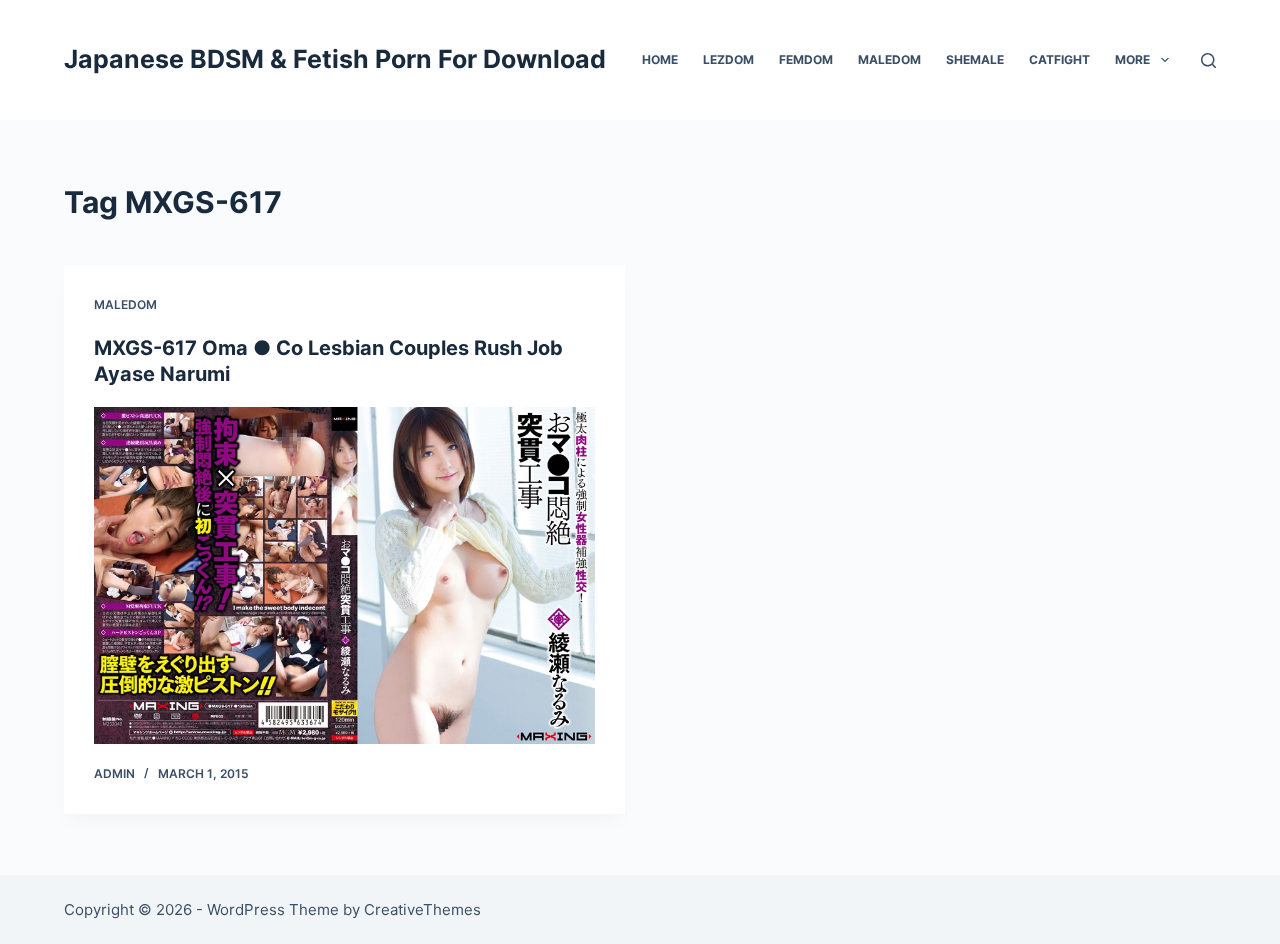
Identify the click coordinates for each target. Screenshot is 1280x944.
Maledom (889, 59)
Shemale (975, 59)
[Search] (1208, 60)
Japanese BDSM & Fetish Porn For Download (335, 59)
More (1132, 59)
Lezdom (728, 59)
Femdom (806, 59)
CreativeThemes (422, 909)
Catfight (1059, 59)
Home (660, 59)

--

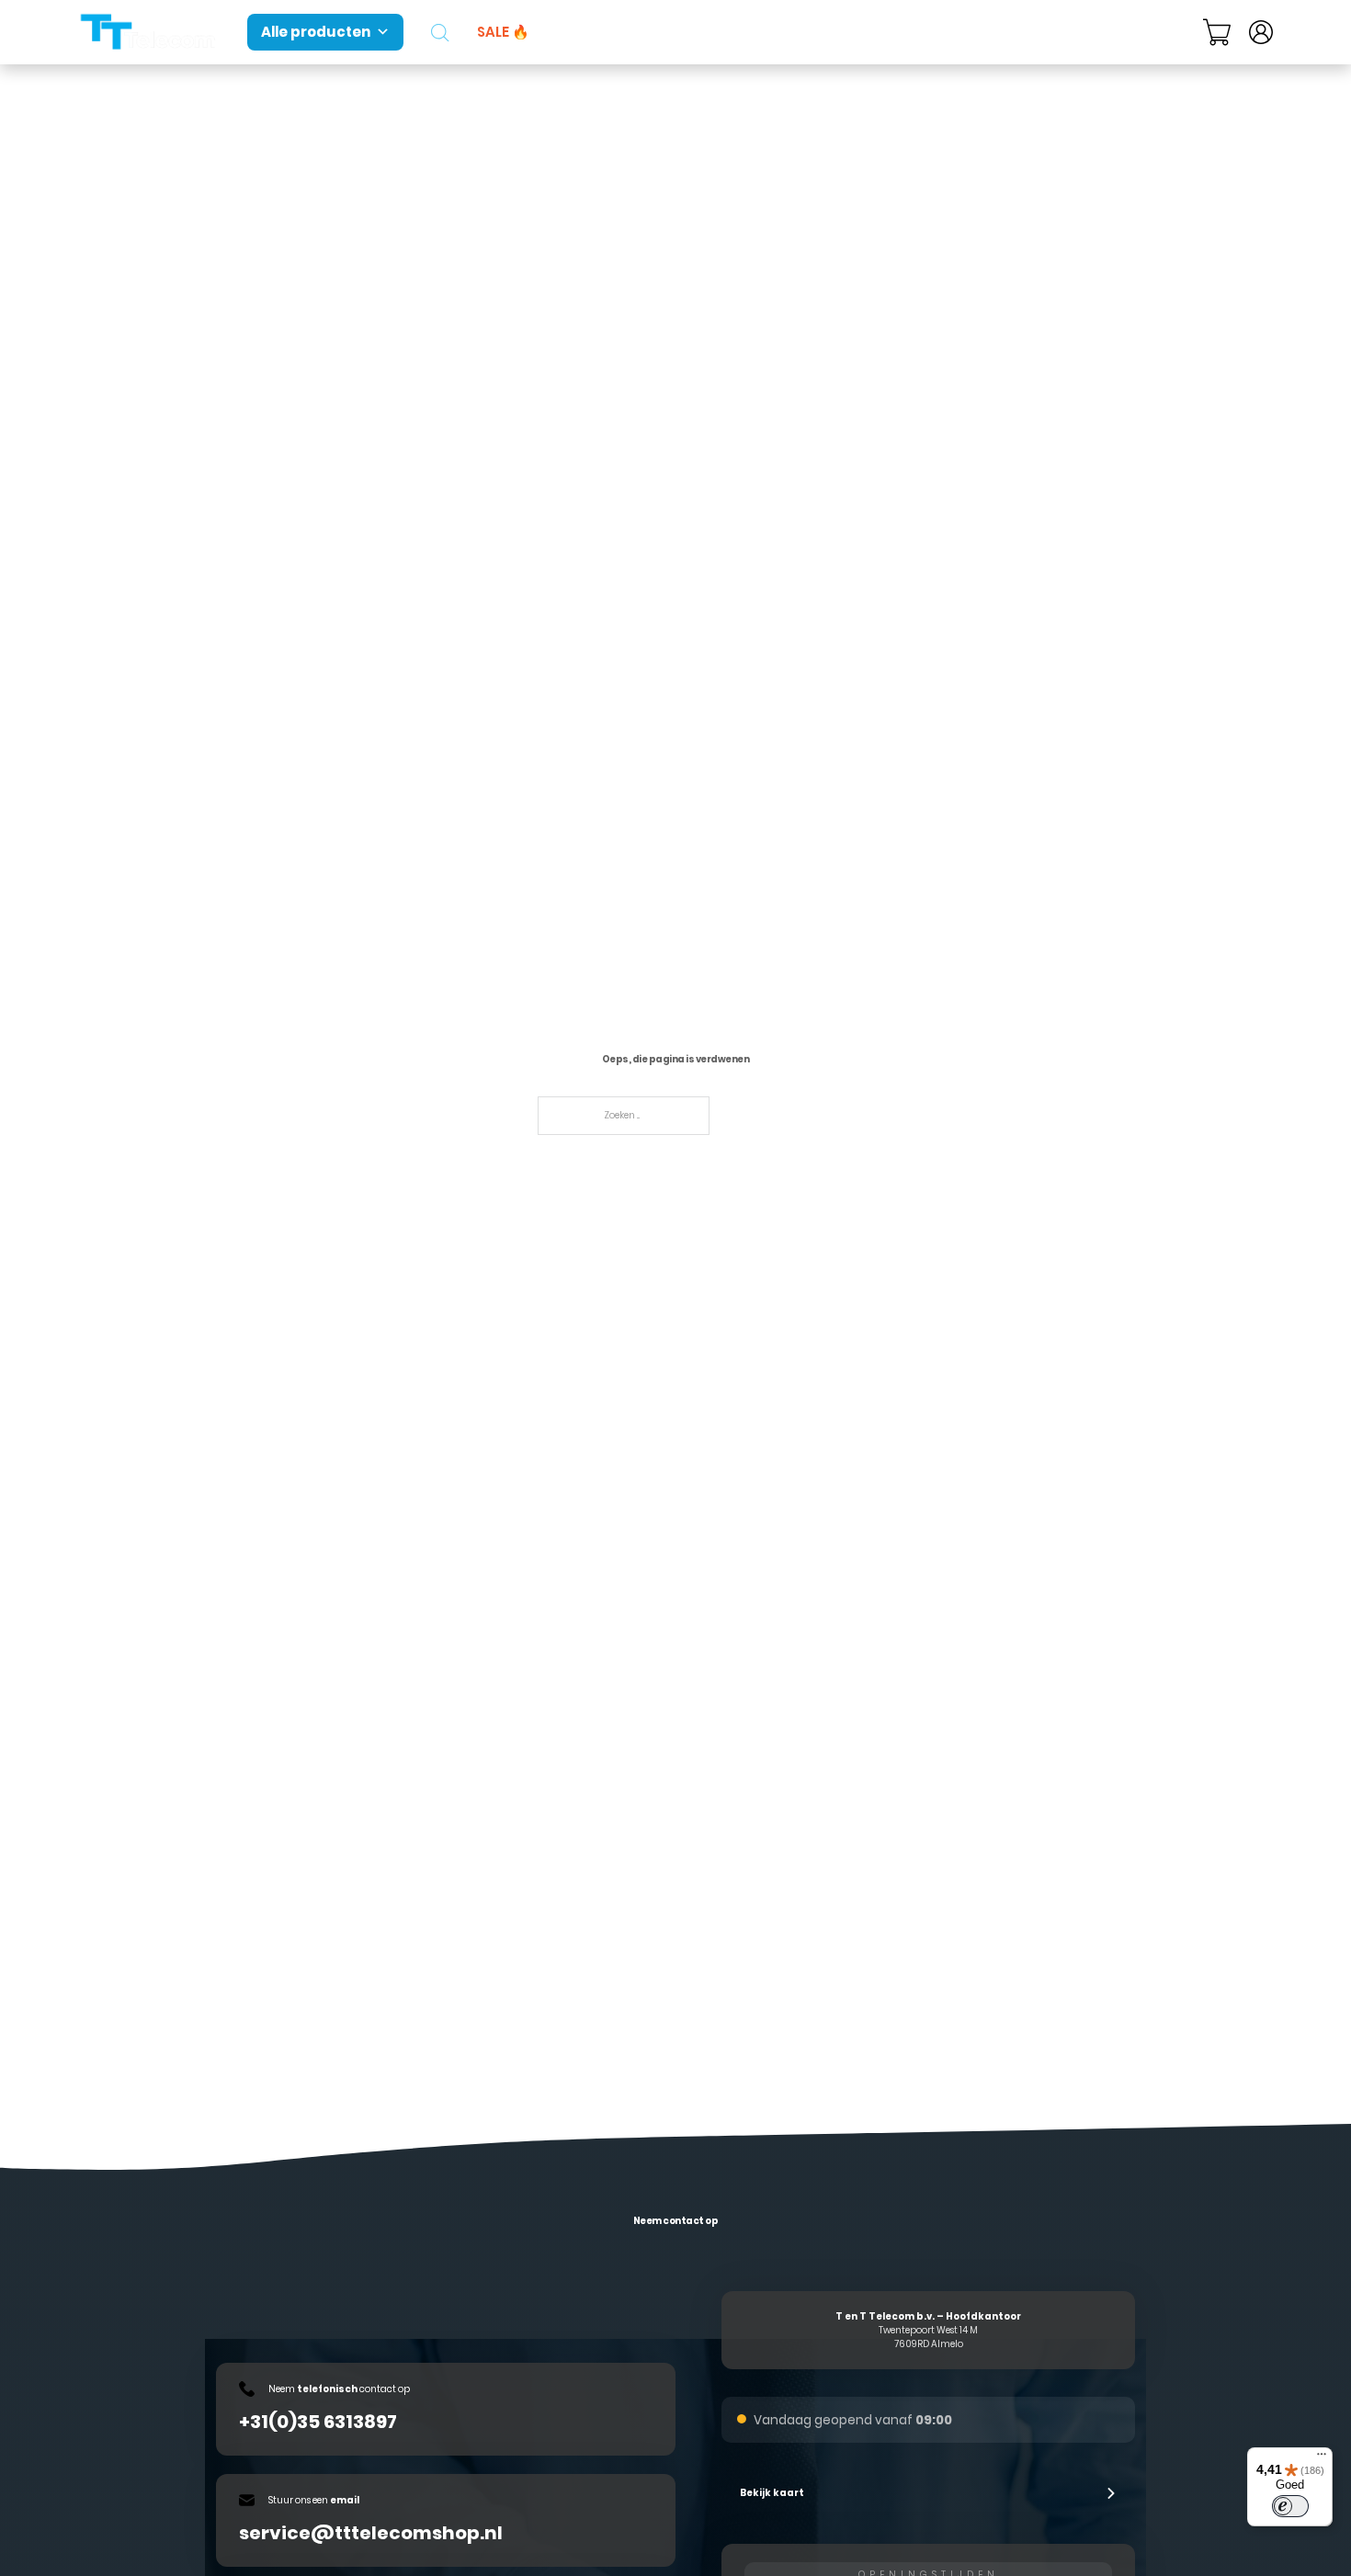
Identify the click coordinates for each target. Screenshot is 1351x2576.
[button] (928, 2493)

* * *

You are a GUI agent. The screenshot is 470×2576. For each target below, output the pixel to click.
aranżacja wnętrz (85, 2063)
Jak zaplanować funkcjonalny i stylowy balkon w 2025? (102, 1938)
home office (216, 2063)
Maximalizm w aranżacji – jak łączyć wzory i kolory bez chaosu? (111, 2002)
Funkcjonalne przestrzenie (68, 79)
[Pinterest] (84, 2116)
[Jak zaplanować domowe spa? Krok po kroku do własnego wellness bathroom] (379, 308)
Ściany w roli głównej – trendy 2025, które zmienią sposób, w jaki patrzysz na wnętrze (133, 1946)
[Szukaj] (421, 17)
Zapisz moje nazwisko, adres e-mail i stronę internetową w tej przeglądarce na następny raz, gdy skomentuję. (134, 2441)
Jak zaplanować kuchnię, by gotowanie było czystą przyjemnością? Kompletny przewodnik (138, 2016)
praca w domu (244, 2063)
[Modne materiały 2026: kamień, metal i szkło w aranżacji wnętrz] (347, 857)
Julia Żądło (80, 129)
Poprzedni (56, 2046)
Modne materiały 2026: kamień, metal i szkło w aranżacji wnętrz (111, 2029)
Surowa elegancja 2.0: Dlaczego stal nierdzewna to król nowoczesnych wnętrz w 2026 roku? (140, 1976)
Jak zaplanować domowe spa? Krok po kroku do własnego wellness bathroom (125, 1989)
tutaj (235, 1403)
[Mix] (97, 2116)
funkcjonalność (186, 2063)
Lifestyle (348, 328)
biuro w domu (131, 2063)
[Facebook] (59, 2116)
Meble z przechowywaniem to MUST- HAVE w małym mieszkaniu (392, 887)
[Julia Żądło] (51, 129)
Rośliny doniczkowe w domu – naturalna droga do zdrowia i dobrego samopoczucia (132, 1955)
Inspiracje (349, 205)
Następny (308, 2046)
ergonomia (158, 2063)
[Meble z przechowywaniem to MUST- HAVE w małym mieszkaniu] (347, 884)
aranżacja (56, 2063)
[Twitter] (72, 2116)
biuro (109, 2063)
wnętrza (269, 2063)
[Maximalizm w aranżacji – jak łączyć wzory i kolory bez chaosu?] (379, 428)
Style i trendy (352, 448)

- _INSTRUCTIONS FOR THE TASK_: Give back exactly the lines of the listing above that run from the line with "Shemale (975, 59)" to the line with "Home (660, 59)", inclusive.

- _EXERCISE SOLUTION_:
Shemale (975, 59)
[Search] (1208, 60)
Japanese BDSM & Fetish Porn For Download (335, 59)
More (1132, 59)
Lezdom (728, 59)
Femdom (806, 59)
CreativeThemes (422, 909)
Catfight (1059, 59)
Home (660, 59)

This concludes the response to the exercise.